Senate debates
Wednesday, 26 March 2025
Bills
Environment Protection and Biodiversity Conservation Amendment (Reconsiderations) Bill 2025; Second Reading
5:51 pm
Jordon Steele-John (WA, Australian Greens) Share this | Hansard source
The government today seeks to reform our environment laws by amending the Environment Protection and Biodiversity Conservation Act, not for the stronger protection of our natural world but to make it even more difficult for projects that impact our environment to be properly assessed. Australia is in the grip of a biodiversity and climate crisis. This has been clearly evidenced by researchers, experts and academics across the country. Yet today this parliament has before it legislation, the Environment Protection and Biodiversity Conservation Amendment (Reconsiderations) Bill 2025, that will further undermine our hope of protecting our environment.
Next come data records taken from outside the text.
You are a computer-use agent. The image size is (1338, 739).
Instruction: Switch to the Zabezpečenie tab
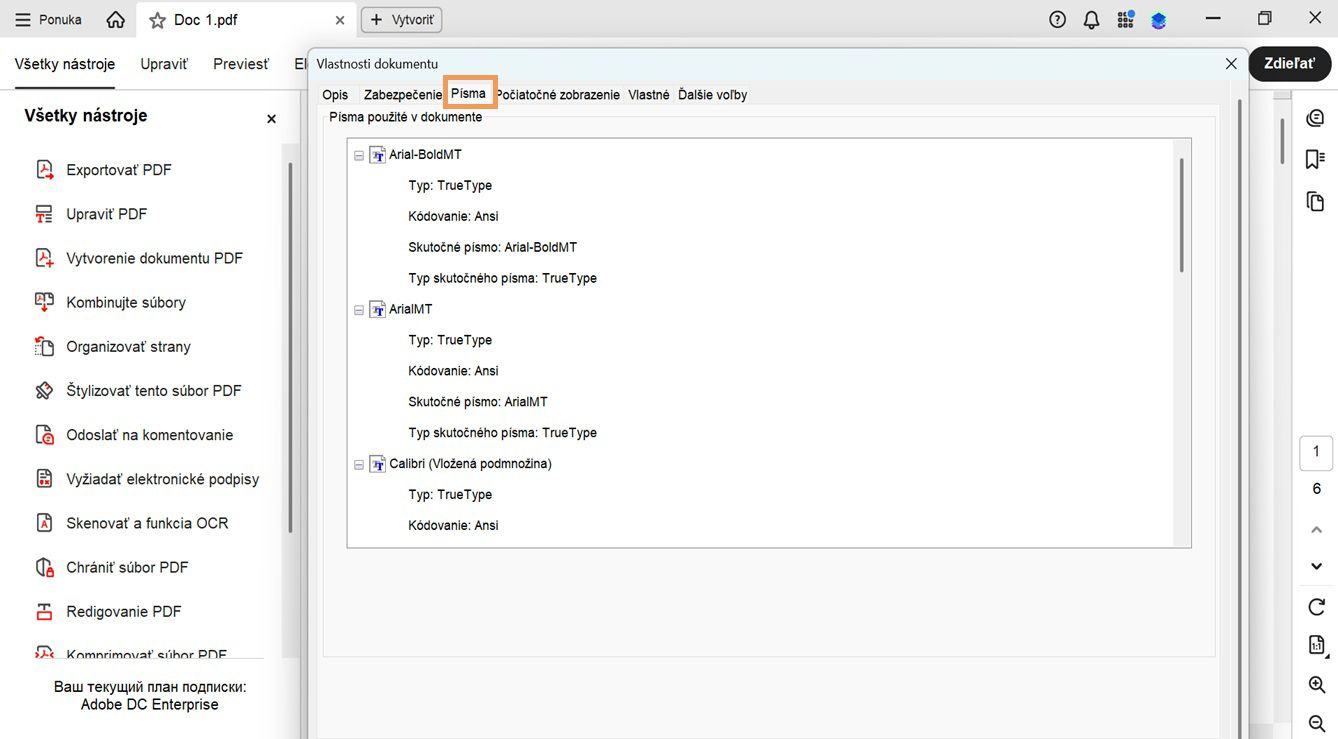402,95
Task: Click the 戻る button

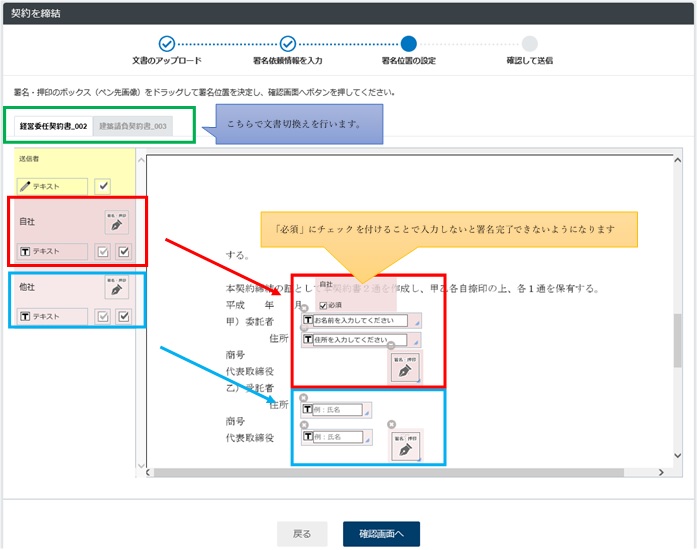Action: pyautogui.click(x=302, y=534)
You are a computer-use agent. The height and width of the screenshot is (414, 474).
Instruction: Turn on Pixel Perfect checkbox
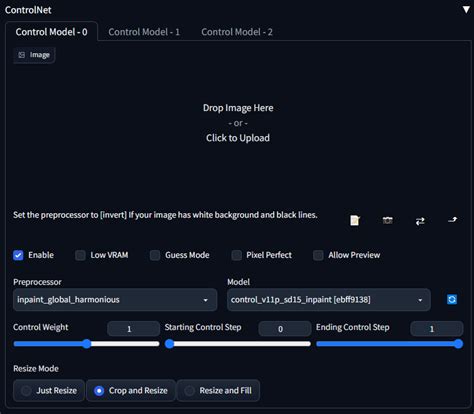tap(237, 255)
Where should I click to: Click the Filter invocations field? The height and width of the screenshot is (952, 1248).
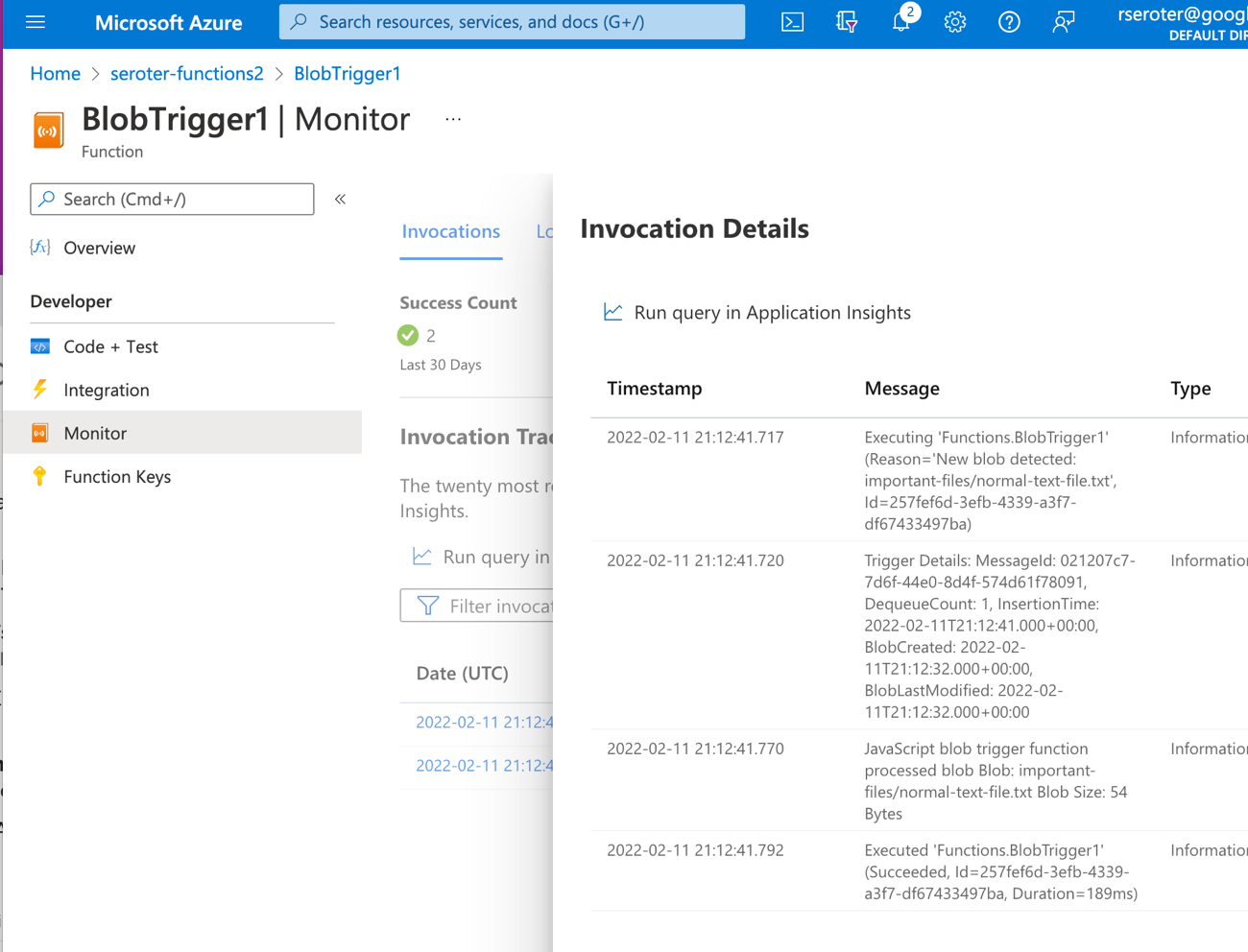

The major parties in this Senate are satisfied with rushing through this legislation this evening. They are not following the usual process of the Senate and they are not following the process usually taken after a Senate inquiry, leaving no way for a genuine opportunity to assess the impacts of these changes.
How can we trust this government when we consider the history of failed environmental protections in Australia? In the last two centuries, Australia has lost more mammal species than has any other continent. Our biodiversity rate—the rate at which that biodiversity is lost—is considered the second worst in the world. Let me frame that for you again: Australia's environmental protection laws are so weak that we are now a world leader in biodiversity loss. From 2000 to 2017, 7.7 million hectares of native habitat were cleared. Ninety-three per cent of this was cleared without any assessment under our environment laws. Beyond this, billions of animals have been lost to us forever through wildfires. Nineteen irreplaceable marine and land ecosystems around Australia have collapsed. The government cannot say that the cost of this biodiversity loss is unknown. Experts predict that it will quicken the collective collapse of our climate. Our food, our water resources, our economy, our human spaces and our beloved natural world teeter on the very brink.
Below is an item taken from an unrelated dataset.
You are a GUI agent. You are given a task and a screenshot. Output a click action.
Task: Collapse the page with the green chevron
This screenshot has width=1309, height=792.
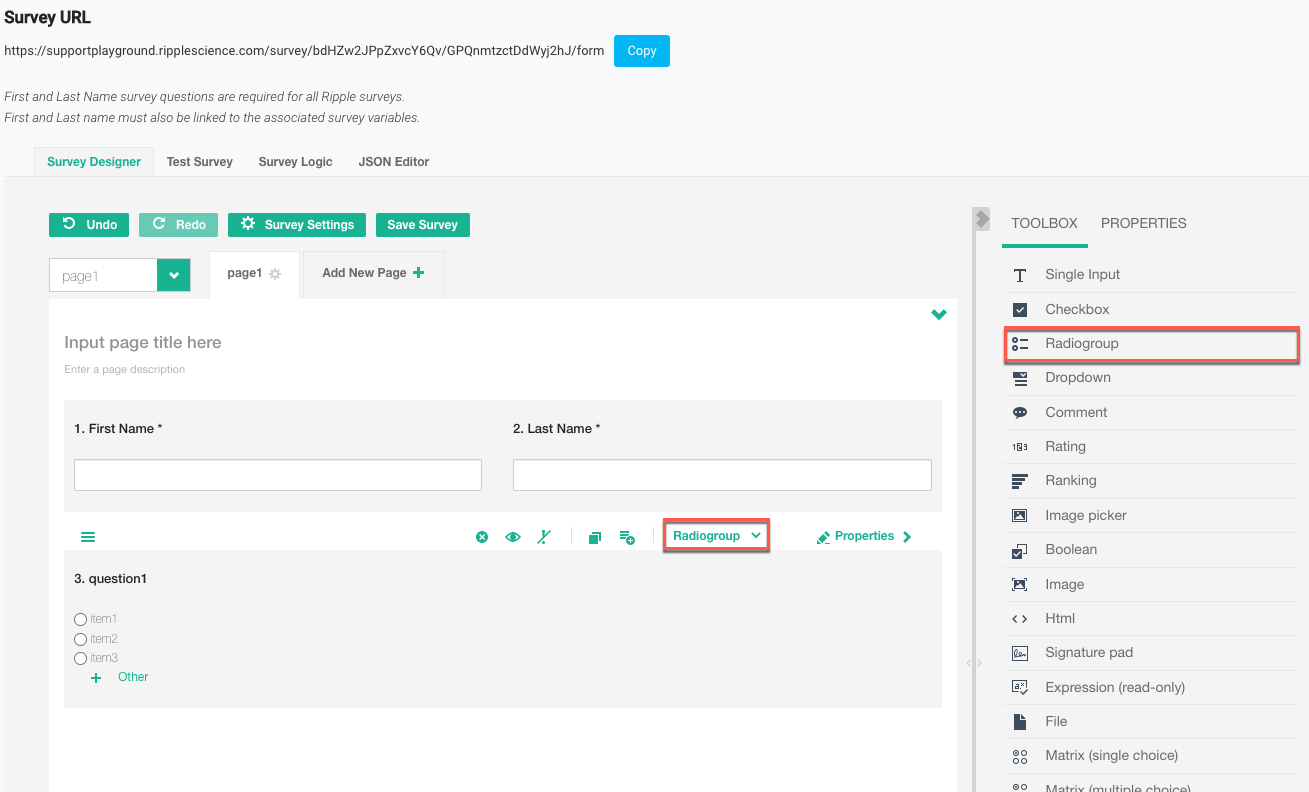[x=938, y=315]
The protective steps, as this government is framing them today, are far from that. The actual protective steps that we need to take today to conscientiously conserve our environment for future generations tomorrow should be the priority of the Senate this evening. The Labor government made a commitment in 2022 to the Australian community to actually reform our environment laws. Not only did they abandon this commitment but the Labor government are now rushing to intervene in a legal process and legislate the exact opposite, against the fulsome assessment of projects under our environmental laws. This is an absurd use of our parliament—to ram through significantly important policy and to gut our environmental laws in less than 48 hours without proper scrutiny or assessment. Australians expect better of their representatives than this. Australians who voted for this government with the assurance that it would strengthen our environmental laws have every right to feel angry and disturbed by what is happening here today.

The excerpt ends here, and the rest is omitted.